On Thursday, Griffin gave a 20-minute news conference following the Washington Redskins' OTA that was supposed to clear up the lingering confusion about those harried moments in the team's playoff loss to the Seattle Seahawks when a sprained right knee became a torn ACL and LCL. But instead of answers came more questions.

One example was this response to a direct question about whether he was happy with the way Redskins coach Mike Shanahan used him last season.

"I was happy with the wins that we had, the way we came out into the season and the adversity we faced being 3-6 and then 10-6, going to the playoffs and win the division," Griffin said. "Now it's about continuing to make that relationship grow – together so we can sprout into a nice beautiful tree."

But what about the coaches? Did he have a problem with how they used him?

Robert Griffin III alluded to differences with Mike Shanahan. (USA TODAY Sports)
Robert Griffin III alluded to differences with Mike Shanahan. (USA TODAY Sports)

"I didn't have a problem," he said then quickly looked down.
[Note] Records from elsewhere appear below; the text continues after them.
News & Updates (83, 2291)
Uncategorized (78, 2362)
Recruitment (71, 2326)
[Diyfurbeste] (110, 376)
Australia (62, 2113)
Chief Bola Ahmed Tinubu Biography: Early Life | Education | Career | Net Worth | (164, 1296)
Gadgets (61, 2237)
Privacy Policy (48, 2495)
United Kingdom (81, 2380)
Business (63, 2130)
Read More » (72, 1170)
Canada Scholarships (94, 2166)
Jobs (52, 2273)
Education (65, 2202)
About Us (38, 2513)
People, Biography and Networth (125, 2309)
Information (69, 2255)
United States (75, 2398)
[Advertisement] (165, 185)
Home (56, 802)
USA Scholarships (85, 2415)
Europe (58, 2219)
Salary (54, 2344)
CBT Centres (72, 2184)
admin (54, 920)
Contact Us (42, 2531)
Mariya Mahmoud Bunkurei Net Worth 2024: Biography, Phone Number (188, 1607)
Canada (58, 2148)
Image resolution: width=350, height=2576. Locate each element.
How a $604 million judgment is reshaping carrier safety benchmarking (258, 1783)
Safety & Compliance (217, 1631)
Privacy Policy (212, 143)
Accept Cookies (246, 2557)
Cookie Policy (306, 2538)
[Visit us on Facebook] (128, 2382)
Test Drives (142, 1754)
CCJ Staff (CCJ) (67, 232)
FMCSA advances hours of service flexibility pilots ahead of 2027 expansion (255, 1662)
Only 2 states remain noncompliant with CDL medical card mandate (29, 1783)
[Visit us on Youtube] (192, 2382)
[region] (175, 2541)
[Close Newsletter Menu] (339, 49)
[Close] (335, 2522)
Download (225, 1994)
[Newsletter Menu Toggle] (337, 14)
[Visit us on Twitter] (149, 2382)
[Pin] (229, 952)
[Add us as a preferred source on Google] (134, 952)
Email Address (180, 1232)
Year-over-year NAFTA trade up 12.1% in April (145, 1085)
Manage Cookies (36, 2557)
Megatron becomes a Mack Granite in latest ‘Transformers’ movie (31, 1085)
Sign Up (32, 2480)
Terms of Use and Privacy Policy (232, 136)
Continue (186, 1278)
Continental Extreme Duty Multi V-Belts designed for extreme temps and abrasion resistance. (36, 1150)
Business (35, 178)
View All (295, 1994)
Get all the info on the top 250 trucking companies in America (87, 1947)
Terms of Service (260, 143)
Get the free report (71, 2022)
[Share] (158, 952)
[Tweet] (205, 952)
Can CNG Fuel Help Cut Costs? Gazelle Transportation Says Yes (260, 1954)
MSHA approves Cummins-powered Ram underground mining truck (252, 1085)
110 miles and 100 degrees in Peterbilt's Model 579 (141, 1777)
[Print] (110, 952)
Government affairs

After four months of dissecting blame for Griffin's damaged leg, it's still hard to know who Griffin believes is responsible for the torn ligaments in his knee. He referred to a meeting with Shanahan in which he and the coach " hashed everything out" and said, "We are moving forward from that." But he was never specific about what was "hashed out" and the phrase "moving forward" hinted at a greater dissatisfaction.

It is almost as if Griffin is quietly signaling he wished Shanahan would have saved him from himself and pulled him from the Seattle game. Otherwise, why didn't Griffin run away from comments made by his father Robert Jr., who said he hopes his son will run less and throw more next season and that he would have pulled his son from the playoff game at the first sign his leg wasn't right – two quarters before the knee finally gave.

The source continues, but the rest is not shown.